AsymmetricalDichotomy said:


> After talking with someone regarding catch cans, my "understanding" of the benefit(s) may be incorrect. Supposedly, catch cans are not meant as a solution to carbon build up, it is a different issue. *The catch an will keep the stuff it catches out from the oil, making it "cleaner" (compared to what it's catching going back into the engine).* He also said that catch cans have more of a noticeable benefit on race cars than daily drivers. I don't know how accurate this is and I still have a ton to learn about engine mechanics, but I won't be buying into it unless I'm able to be convinced otherwise.
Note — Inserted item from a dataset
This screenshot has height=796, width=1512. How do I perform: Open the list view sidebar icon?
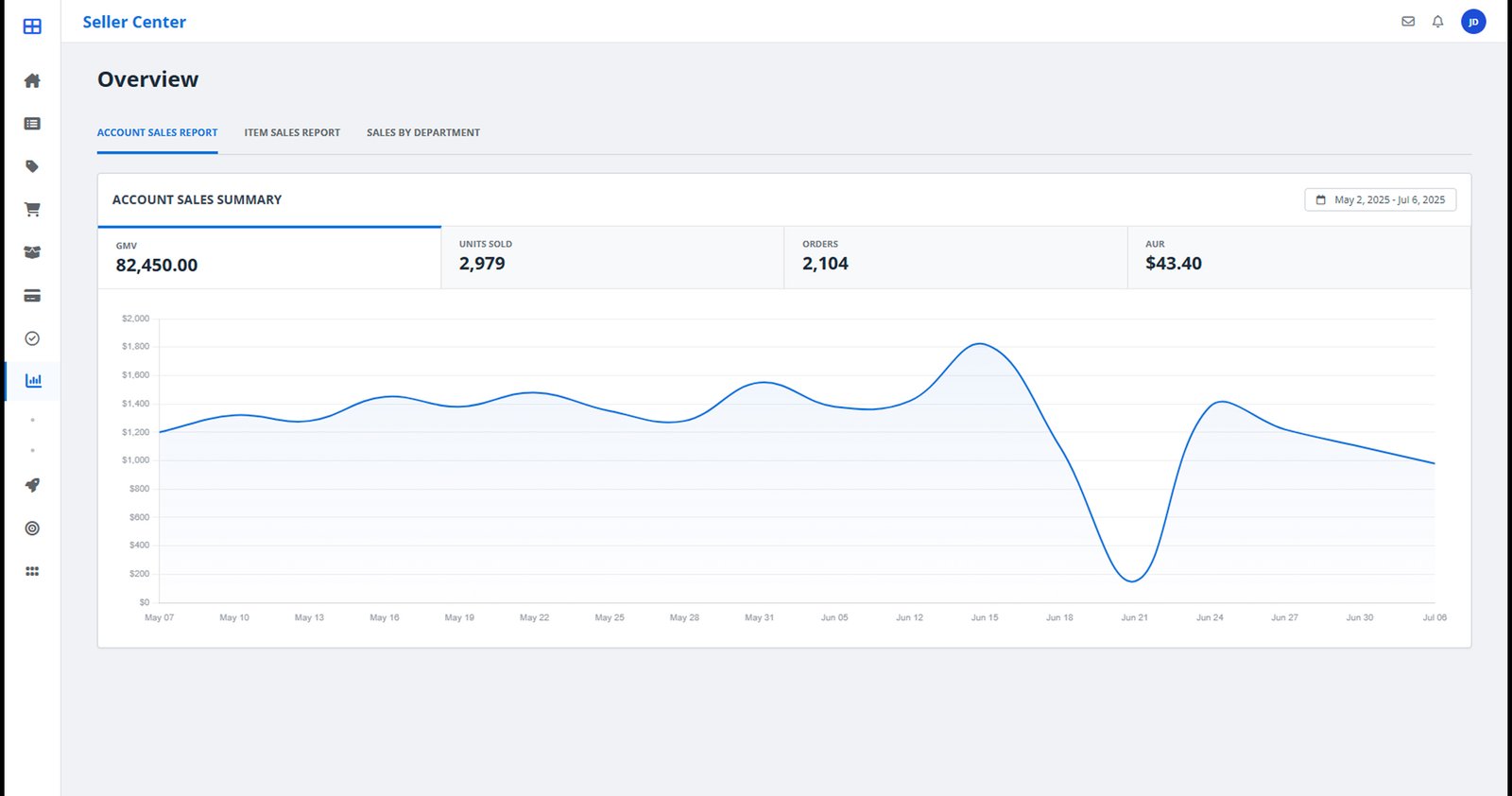click(32, 124)
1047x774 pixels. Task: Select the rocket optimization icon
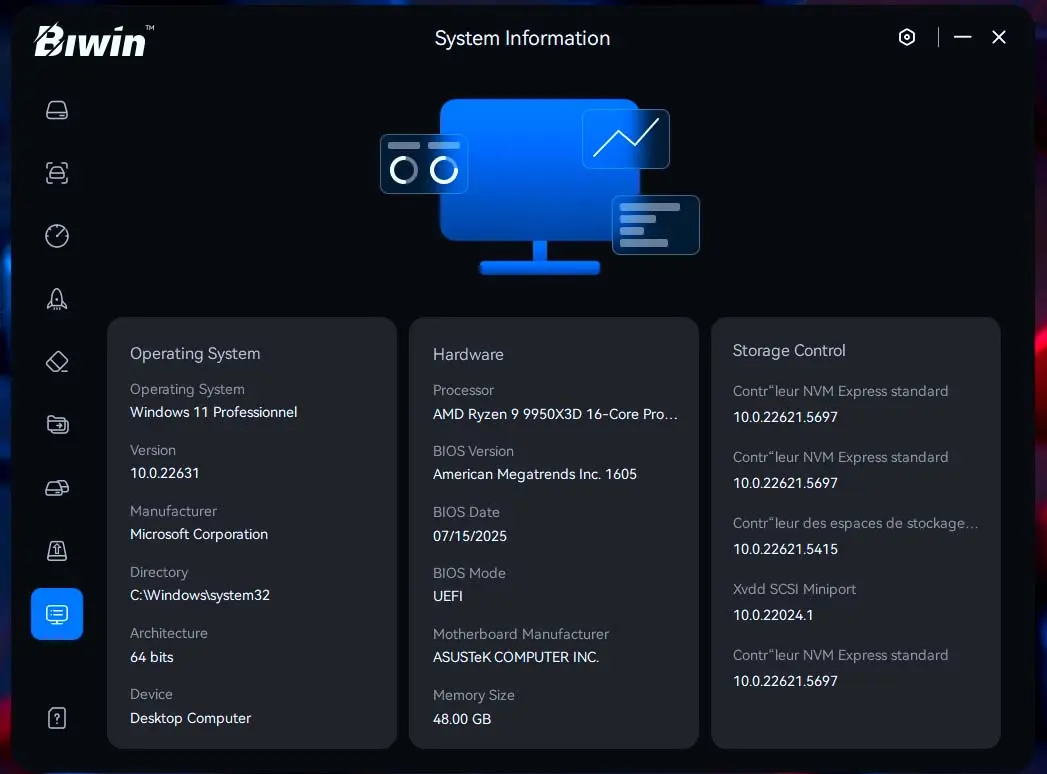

Not really. The stuff it catches (water and fuel vapor) is dumped into the engine and burned off. 

Dave


----------



## brekdown29 (Jun 26, 2007)

:thumbup:


----------



## Kelion (Apr 2, 2011)

great thread OP!! 

So what would everyone here recommend getting to fix the flawed VW/Audi engine?
I've been looking at the EuroJet machined valve cover(which claims to fix it)
http://www.eurojetracing.com/ProductDetails.asp?ProductCode=MK5VC
The BSH PCV fix
http://www.bshspeedshop.com/bshstore/products/BSH-2.0T-FSI-PCV-Revamp.html
and a catch can.
Well looking for your pictures the catch can isn't as good as claims have been made. So I'm thinking one of the others would be the way to go? Also my fast is stock at the moment, but as with all my other wheeled vehicles the mod bug catches quickly, so it likely won't stay that way for long.
Also if someone has an idea different from what I was looking at about I'm welcome to ideas, I've never had a turbo car before.
Thanks!


----------



## AsymmetricalDichotomy (Aug 13, 2010)

Kelion said:


> great thread OP!!
> 
> So what would everyone here recommend getting to fix the flawed VW/Audi engine?
> I've been looking at the EuroJet machined valve cover(which claims to fix it)
> ...


Get a different engine. The valve cover isn't going to do anything for carbon build up. The product page doesn't mention anything about carbon build up either.


----------



## Kelion (Apr 2, 2011)

AsymmetricalDichotomy said:


> Get a different engine. The valve cover isn't going to do anything for carbon build up. The product page doesn't mention anything about carbon build up either.


Are you insane? A different engine huh? There is nothing wrong with my engine, it is VW/Audi flawed PCV system on the car and DV that needs to be fixed and I'm asking what everyone has found to be the best solution


Sent from my iPhone using Tapatalk


----------



## staulkor (May 21, 2007)

Kelion said:


> Are you insane? A different engine huh? There is nothing wrong with my engine, it is VW/Audi flawed PCV system on the car and DV that needs to be fixed and I'm asking what everyone has found to be the best solution
> 
> 
> Sent from my iPhone using Tapatalk


The only solution is to manually clean them. An atmospheric catch can is the best case scenario to "fix" the PCV system and obviously it doesn't do much for carbon build up.


----------



## O_o (Nov 12, 2009)

staulkor said:


> Another thing I forgot to mention is that all the charge piping was squeaky clean with no oil whatsoever. I will try to get pics in the next few days.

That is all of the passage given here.